Jesus tells us two stories where the despised outsider sees what the insiders do not see, do not want to see, or perhaps cannot see. It was one from the other side of the line who grasped that love of neighbor doesn’t stop at the line. And again in the story of the ten it was a Samaritan who saw and recognized the meaning of Jesus.
Ten cried out for mercy. Ten were made clean. Nine went home and lived happily ever after. One returned and praised God because he had seen the presence and reign of God in Jesus. One returned, glorifying and praising God for what he had seen, much like the shepherds who had found Mary and Joseph and the child lying in the manger, just like the angel had told them. Good news of great joy for all the people. A Savior, who is the Messiah, the Lord has come to the region between not to pass through, but to heal, restore, and fulfill life for all the people.
The story of the one in ten is probably not a story about statistics, claiming that only 10% of all the people who have encountered Jesus actually get what his presence and actions mean.
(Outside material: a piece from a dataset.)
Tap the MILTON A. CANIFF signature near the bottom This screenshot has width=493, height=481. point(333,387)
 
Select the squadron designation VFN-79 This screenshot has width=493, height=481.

But it is another story indicating that the meaning of Jesus is better seen on the margins, from the perspective of shepherds, tax collectors, and Samaritans, the perspective of those whom Jesus sees but who are otherwise ignored, scorned, untouched. This story and others invite us to look at the people who live on the margins of our communities and who are treated as invisible, and to see them through the eyes of mercy, the way Jesus looks at them.
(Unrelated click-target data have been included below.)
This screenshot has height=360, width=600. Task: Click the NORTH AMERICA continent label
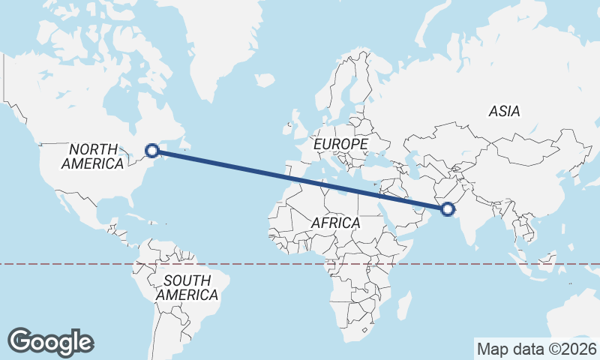pos(94,156)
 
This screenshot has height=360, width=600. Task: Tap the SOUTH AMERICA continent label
pos(187,287)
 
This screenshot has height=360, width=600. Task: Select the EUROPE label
pos(340,143)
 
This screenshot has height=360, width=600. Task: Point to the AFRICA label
pos(335,223)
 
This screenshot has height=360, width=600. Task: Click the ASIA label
pos(504,111)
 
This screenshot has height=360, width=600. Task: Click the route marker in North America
pos(152,150)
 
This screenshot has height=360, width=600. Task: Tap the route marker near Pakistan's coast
pos(448,209)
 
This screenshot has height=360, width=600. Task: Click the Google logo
pos(51,341)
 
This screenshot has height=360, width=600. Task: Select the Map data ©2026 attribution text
pos(536,349)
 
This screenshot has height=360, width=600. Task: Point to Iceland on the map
pos(264,79)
But not only that; the stories also invite us to look at Jesus from their perspective; to discover the fullness of salvation with them, with their stories, their experiences, their songs and prayers of thanksgiving.
And there’s yet another dimension: the line that divides us and keeps us cut off from life in fullness is drawn not just between us and them or around memories, imaginations or habits of interacting with others. The line runs through our own souls. There are parts of ourselves that are being pushed to the margins of attention by others, perhaps even by ourselves. There’s the region between the glory of who we ourselves can accept ourselves to be and that other side of us, that other person, the stranger inside we’d rather not have in our story – the man with the imperfection, the woman with the blemish. How tempting to think that God only wants to see the side of us that shines, the moments that make us proud, and not the parts we would rather keep invisible.
But the good news of great joy for all the people is that Jesus has come to the region between not to pass through on the road to glory, but to heal and reconcile what sin has broken, to bring wholeness to what we can only see as divided, within and around us. Jesus is on the way to Jerusalem, on the way to the cross, and we know that’s more than a journey across a piece of Middle Eastern geography. On his way to Jerusalem he travels through the region between, with his feet following the lines that divide us, with his hands stretched out to either side in the most vulnerable gesture of reconciliation, all the way to the cross, erected outside the city gates, outside the camp, any camp, outside all that defines the boundaries of human community – and there God’s faithfulness prevails. There divine mercy sees us in all our violent pride and helplessness, sees and receives the whole ugly and painful truth of sin and heals us. So, yes, make a joyful noise, all the earth; sing the glory of God’s name. Amen.